12時を回り午後に入ると、消防署長は活動方針を「延焼拡大に対し、応援協定に基づく増隊による延焼阻止」へと切り換える。これに伴い、12時00分、消防長が隣接する上越地域消防事務組合消防本部(新潟県)、新川地域消防本部(富山県)に消火隊の応援を要請した。

火災の広がりとともに依然として避難誘導は続き、12時22分には、延焼拡大に伴い市が本町、大町2丁目の273世帯、586人に避難勧告を発令し、避難場所を糸魚川地区公民館から市民会館へと移転した。延焼地域からさらに離れた立地にあり、広さも確保された。

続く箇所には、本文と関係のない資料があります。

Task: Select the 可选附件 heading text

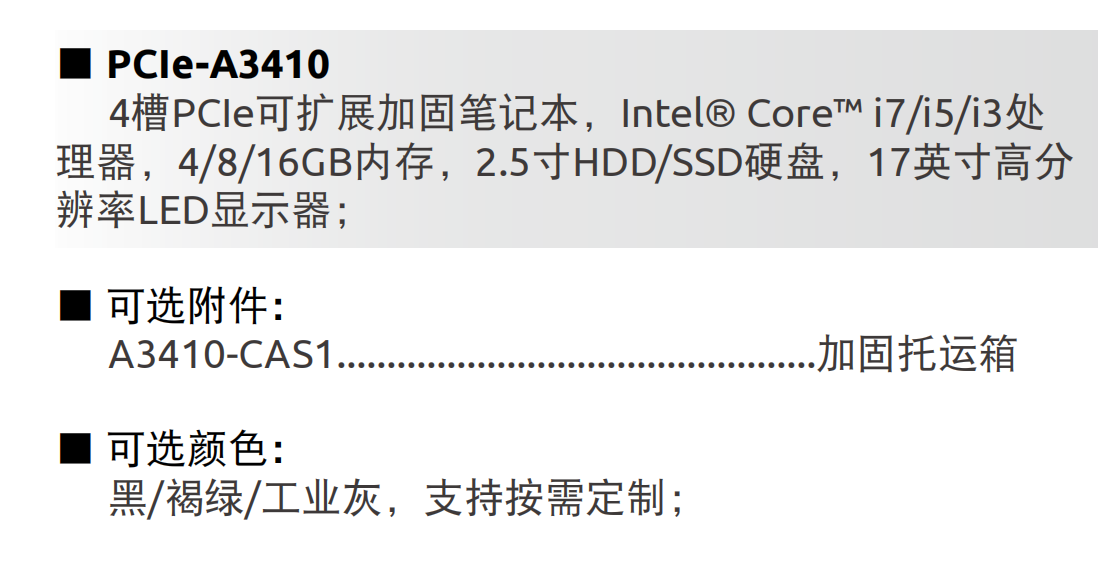Action: click(x=195, y=307)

12時26分、消防署長は消防団に対して第四出動をかけた。これにより糸魚川市消防団も全分団が出動してくることになった。

機転を利かせ、生コン組合へ水支援要請

12時47分、消防署長は糸魚川地区生コンクリート共同組合(以下、生コン組合)に水の搬送要請、国土交通省北陸地方整備局に排水ポンプ車などの支援要請を実施。市街中心部の水利は、いずれの区画でも基準を相当上回る消火栓と防火水槽が設置されているが、延焼があまりに激しく、水が不足気味になっていたのだ。生コン組合はかつて昭和62年の林野火災で当時の糸魚川地域消防事務組合消防署長の判断で水の搬送支援を請けたことがあり、今回もミキサー車23台に水を積載して準備を整えていた。また、国交省北陸地方整備局とは日頃から水防訓練などで連携訓練を重ねていた関係もあり、排水ポンプ車4台、照明車8台が応援に駆け付けた。

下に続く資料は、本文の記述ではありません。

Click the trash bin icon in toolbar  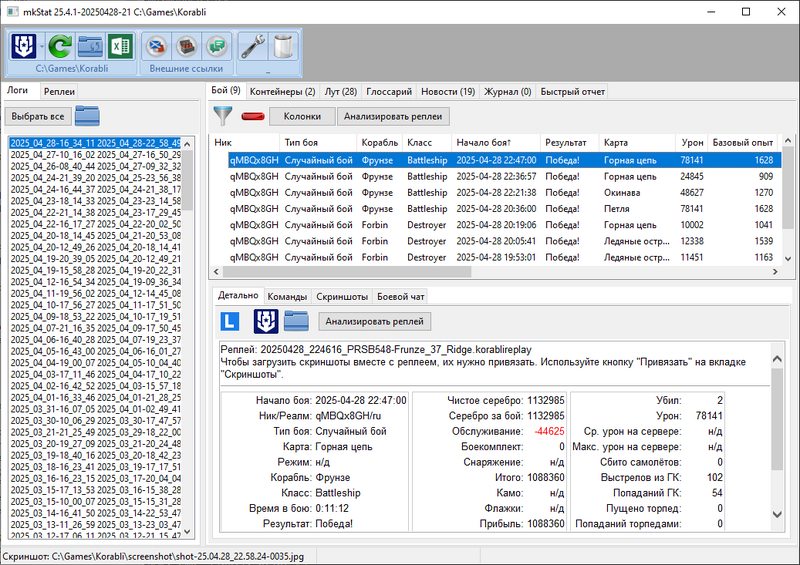point(283,47)
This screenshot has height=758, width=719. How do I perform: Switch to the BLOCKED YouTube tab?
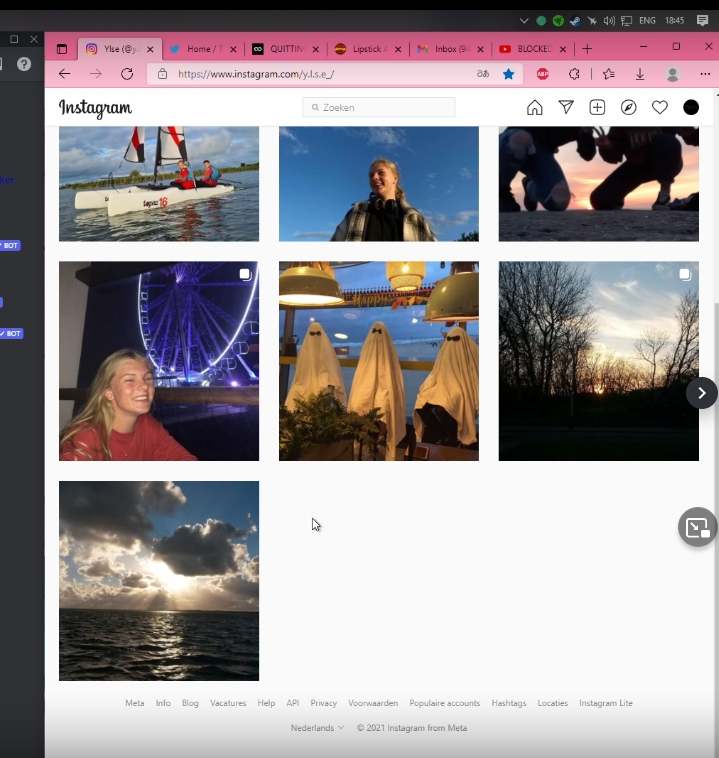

その頃、糸魚川市消防本部で活動の調整に奔走していた消防防災課長は、
「窓から糸魚川駅方向を見ると、すでに現場一帯から火炎と黒煙が立ち昇っていた。これは危険だ。延焼拡大の危機が迫っていると直感した」という。

消防本部併設の糸魚川市消防署。
消防本部併設の糸魚川市消防署。
市役所に対策本部を設置
新潟県広域消防応援要請

13時00分、市は米田徹市長を本部長とする「糸魚川市駅北大火対策本部」を市役所内に設置。ただちに第1回目の会議を開催した。13時10分には、消防長が新潟市消防局長に新潟県広域消防応援要請を実施した。新潟市消防局から新潟県下の各消防本部へと要請が伝わる。

この時点で焼損被害が50棟以上にのぼっていることから、13時59分には対策本部が自衛隊の派遣要請を決議。米田市長が新潟県に災害派遣を要請した。14時の段階ではガスの保安閉栓も420件に対して完了している。

その頃から、応援要請を受けた県下各消防本部から消火部隊、指揮支援部隊が続々と現着する。消火部隊各隊は消防署長の指揮下、すぐに消火する局面が付与され、消火活動を開始する。火はすでに大町2丁目の西側市街と本町の東側市街を北上し、日本海沿いを走る国道8号近くまで達していた。ちなみに、この付近の国道は13時10分に通行止めにする措置がとられている。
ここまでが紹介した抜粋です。